The Maggie Rogers made-it story is done to death by now, but here’s the short version: Rogers played a rough cut of ‘Alaska’ to Pharrell at the Clive Davis Institute. He was stunned (offering “zero notes for that”) and the encounter went viral. Now she’s signed to one of the majors, has played her first festival, and appears to have made her bones for mainstream success.
Her debut full length has not enjoyed the rosiest of receptions from the music press, perhaps because it is Pharrell and not themselves who are responsible for Rogers’ breakthrough. Heard It In A Past Life does not quite live up to Pharrell’s hype. He may say “I’ve never heard anything like that” but I certainly have: Haim, St Vincent put your hands down.
Opener ‘Give A Little’ opens on a springboard of distorted vocal loops, Rogers’ evergreen voice curving easily around the demanding melody. It recalls fond memories of Haim’s ‘If I Could Change Your Mind’, with a breezy west coast lilt.
Grammy winners Greg Kurstin & Ricky Reed are tied to the album, Kurstin co-writing most of the tracks. With producers of that calibre on side they’ll keep you on the right track, however you may find yourself sticking to the middle of the road.
Maggie Rogers is a monopop artist; a growing strain of pop that now encompasses all but the furthest outreaches of the mainstream. Here what is ostensibly pop will bring elements of electronic music, IDM, trap, hip-hop and alt-rock into it’s orbit: all glossed over with a sheen. Spotify playlists absolutely eat it up.
Some cynicism is earned here but Rogers does bring something fresh and interesting with her. ‘Alaska’ is a pretty song, and pretty in a very singular kind of way. It’s using pop music as a tool of self-discovery, and the charm of it is undeniable. ‘Light On’ seems destined to slot into the Spotify generated ‘mood’ playlists like Alone Again or Wake Up and Smell the Coffee (really) but the fact it is about breaking up with her fans and her career, and how close she came to it, and how their love and support steadied her hand, gives it potency.
Maggie Rogers has a voice and vision that is singular and unique, even if she sometimes chooses to express that in the broadest strokes.

◆ **Data for review**
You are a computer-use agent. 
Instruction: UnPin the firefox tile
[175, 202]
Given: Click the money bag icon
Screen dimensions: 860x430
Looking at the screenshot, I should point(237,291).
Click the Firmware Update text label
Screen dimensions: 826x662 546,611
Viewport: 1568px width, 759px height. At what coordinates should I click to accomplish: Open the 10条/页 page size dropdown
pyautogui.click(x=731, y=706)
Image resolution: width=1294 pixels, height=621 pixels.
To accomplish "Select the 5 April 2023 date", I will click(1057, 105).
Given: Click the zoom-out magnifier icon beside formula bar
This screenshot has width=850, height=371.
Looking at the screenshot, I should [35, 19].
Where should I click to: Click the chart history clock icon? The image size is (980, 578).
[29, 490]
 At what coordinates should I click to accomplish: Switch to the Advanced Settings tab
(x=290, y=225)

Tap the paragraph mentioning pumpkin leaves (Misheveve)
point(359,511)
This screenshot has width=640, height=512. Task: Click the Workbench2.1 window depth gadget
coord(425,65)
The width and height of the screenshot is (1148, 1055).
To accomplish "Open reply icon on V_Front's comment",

◆ **To do**
Answer these from the album review:
(a) Where did Rogers play a rough cut of 'Alaska' to Pharrell?
(b) Which Haim song does the opener 'Give A Little' recall?
(c) Who co-wrote most of the album's tracks?

◆ **Answer box**
(a) At the Clive Davis Institute.
(b) 'If I Could Change Your Mind'.
(c) Greg Kurstin.